■ **STUDY MATERIAL**:

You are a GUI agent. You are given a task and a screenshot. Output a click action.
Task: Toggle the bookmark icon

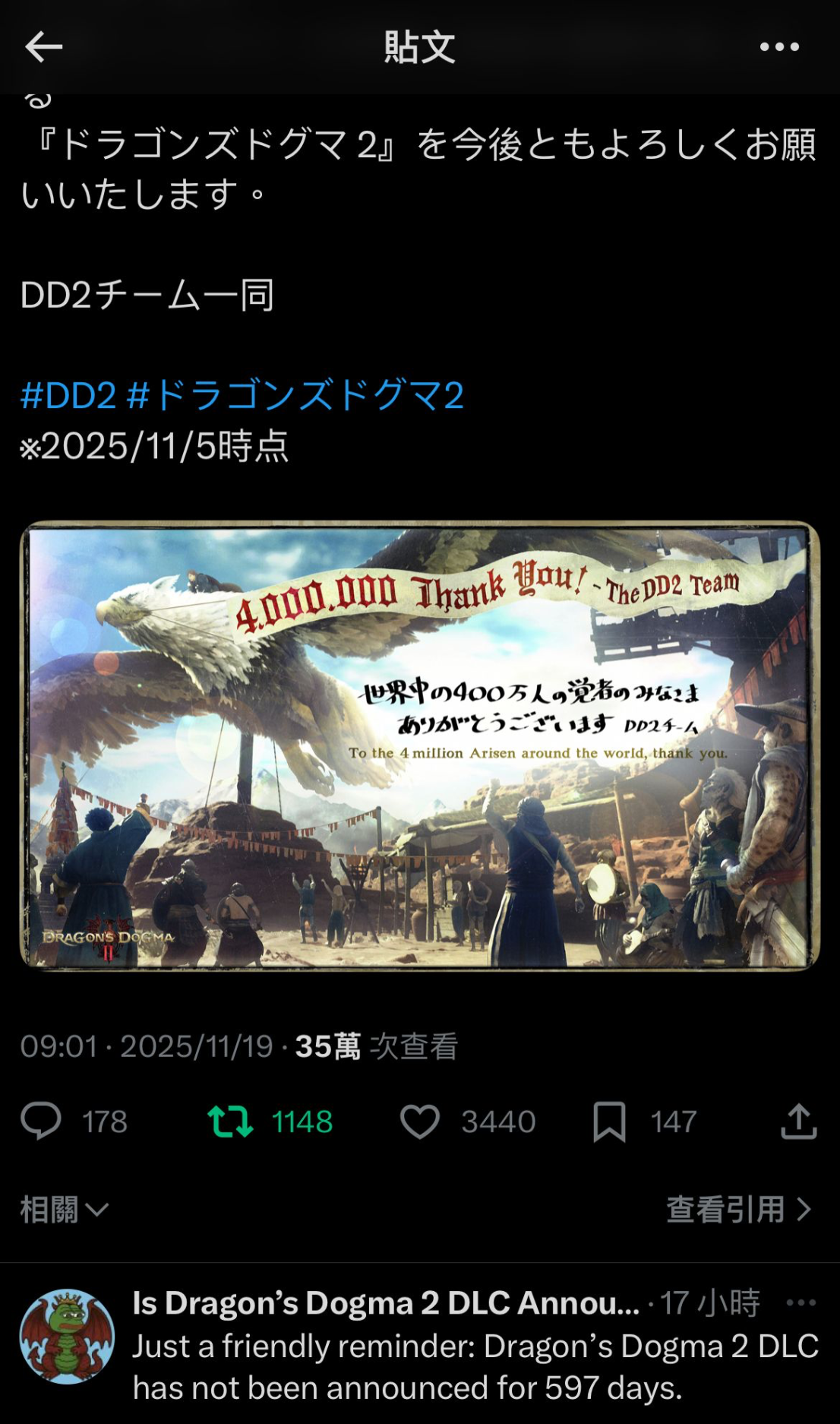[x=609, y=1122]
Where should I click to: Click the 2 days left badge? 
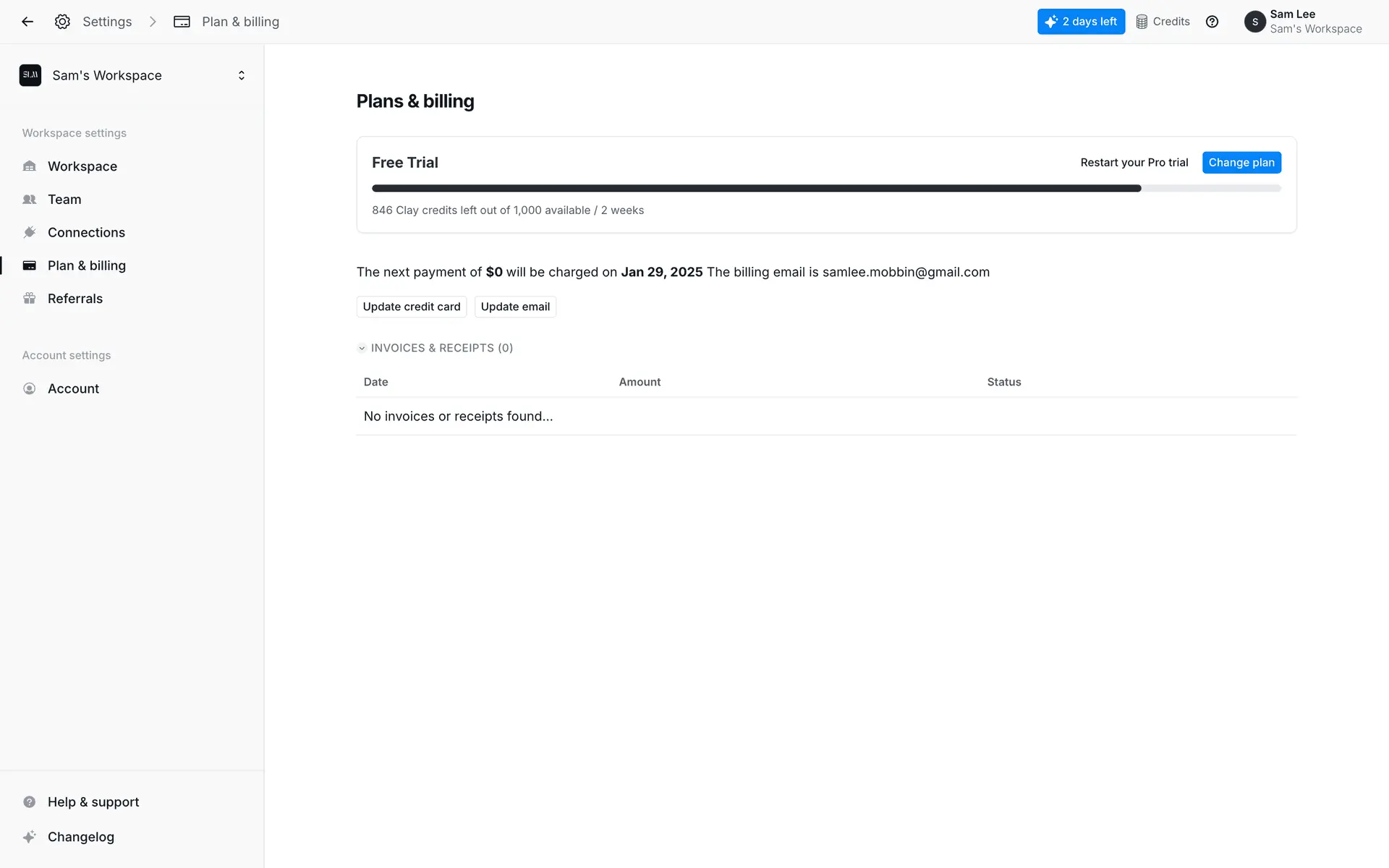(1081, 22)
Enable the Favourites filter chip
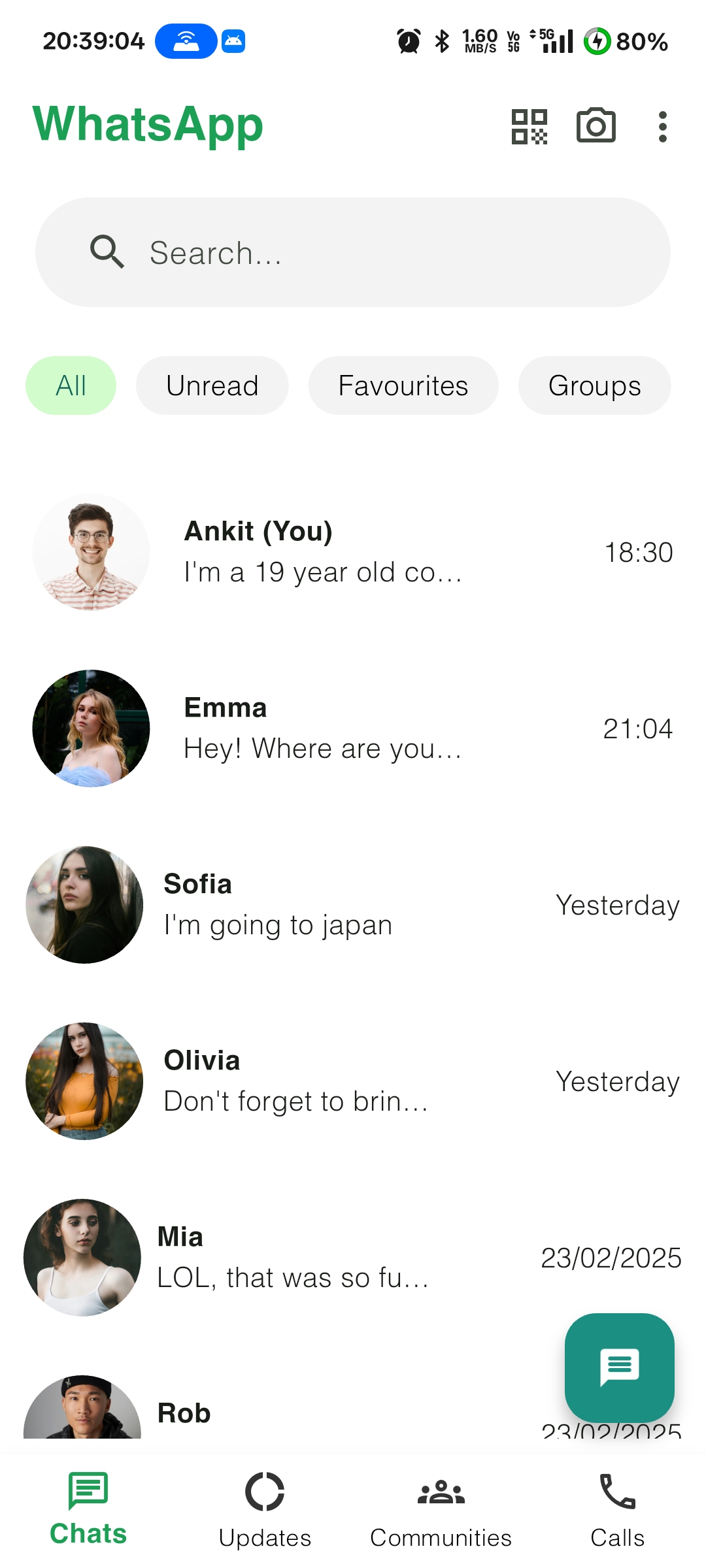The image size is (706, 1568). (x=403, y=385)
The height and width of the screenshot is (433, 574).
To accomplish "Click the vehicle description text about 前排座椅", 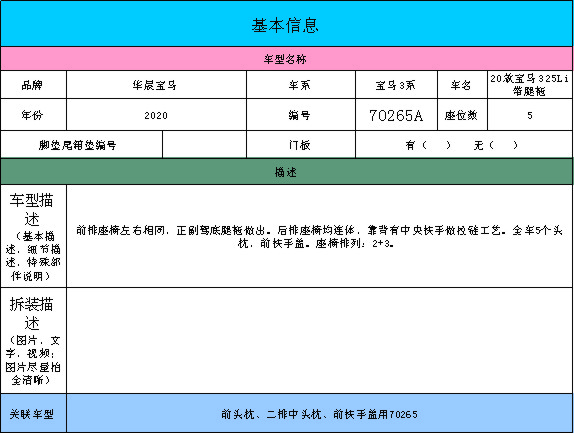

■ **GOAL OF THE EXERCISE**:
Each record above should be copied character for character, with pictures dropped.

■ **YOUR SOLUTION**:
You are a GUI agent. You are given a task and a screenshot. Output a click action.
Task: Toggle the bookmark icon

[x=609, y=1122]
Where should I click to: Click the 2 days left badge? 
(1081, 22)
Enable the Favourites filter chip
The image size is (706, 1568). (x=403, y=385)
The height and width of the screenshot is (433, 574).
To accomplish "Click the vehicle description text about 前排座椅", 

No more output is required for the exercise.